__THE PROBLEM__:
Nothing but the lines from the one containing "The height and" to the end of the records that follow should be transcribed, each exactly, with the pictures left out.

__SOURCE MATERIAL__:
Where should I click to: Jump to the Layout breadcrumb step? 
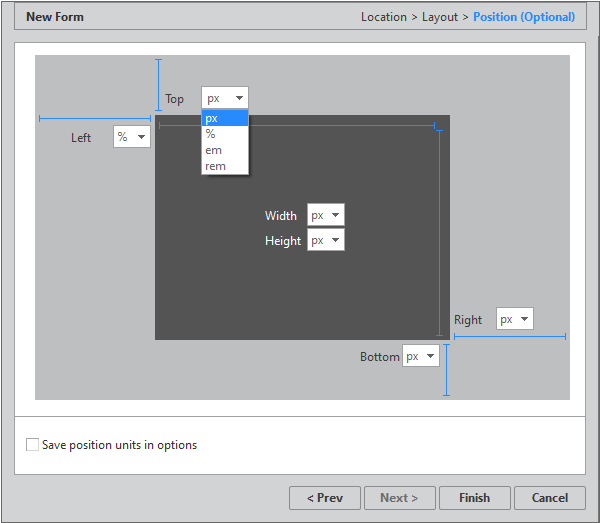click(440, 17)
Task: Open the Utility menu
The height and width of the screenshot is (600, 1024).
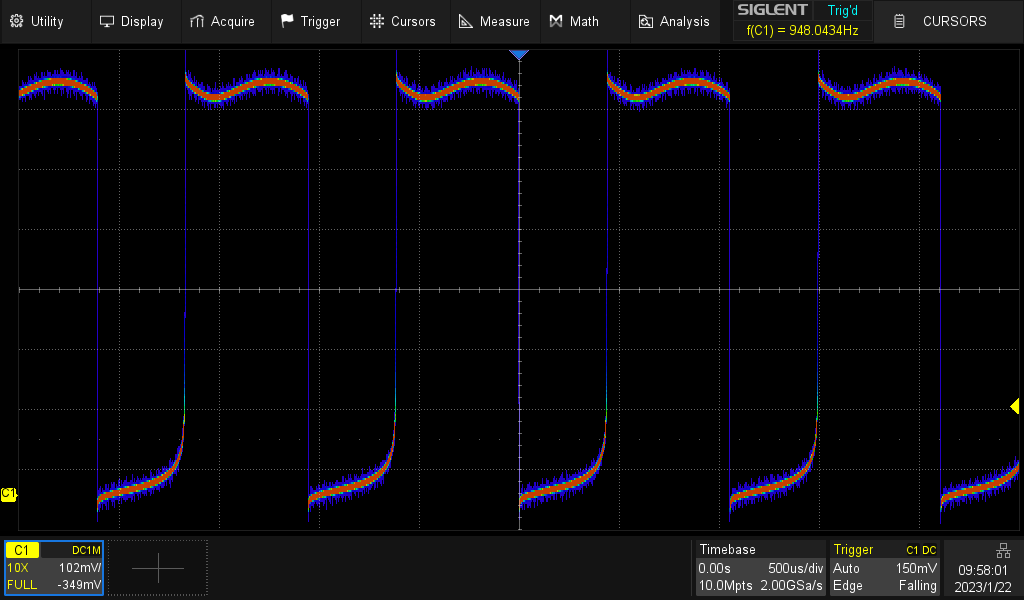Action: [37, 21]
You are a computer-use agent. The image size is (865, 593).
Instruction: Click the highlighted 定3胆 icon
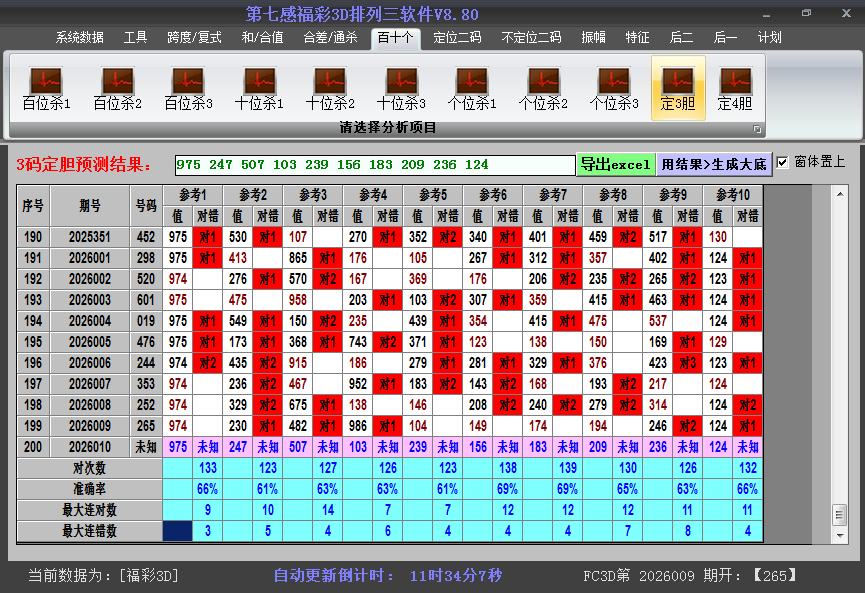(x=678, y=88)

__OUTPUT FOR THIS TASK__:
The height and width of the screenshot is (600, 1024).
Action: [37, 21]
You are a computer-use agent. The image size is (865, 593).
Instruction: Click the highlighted 定3胆 icon
(x=678, y=88)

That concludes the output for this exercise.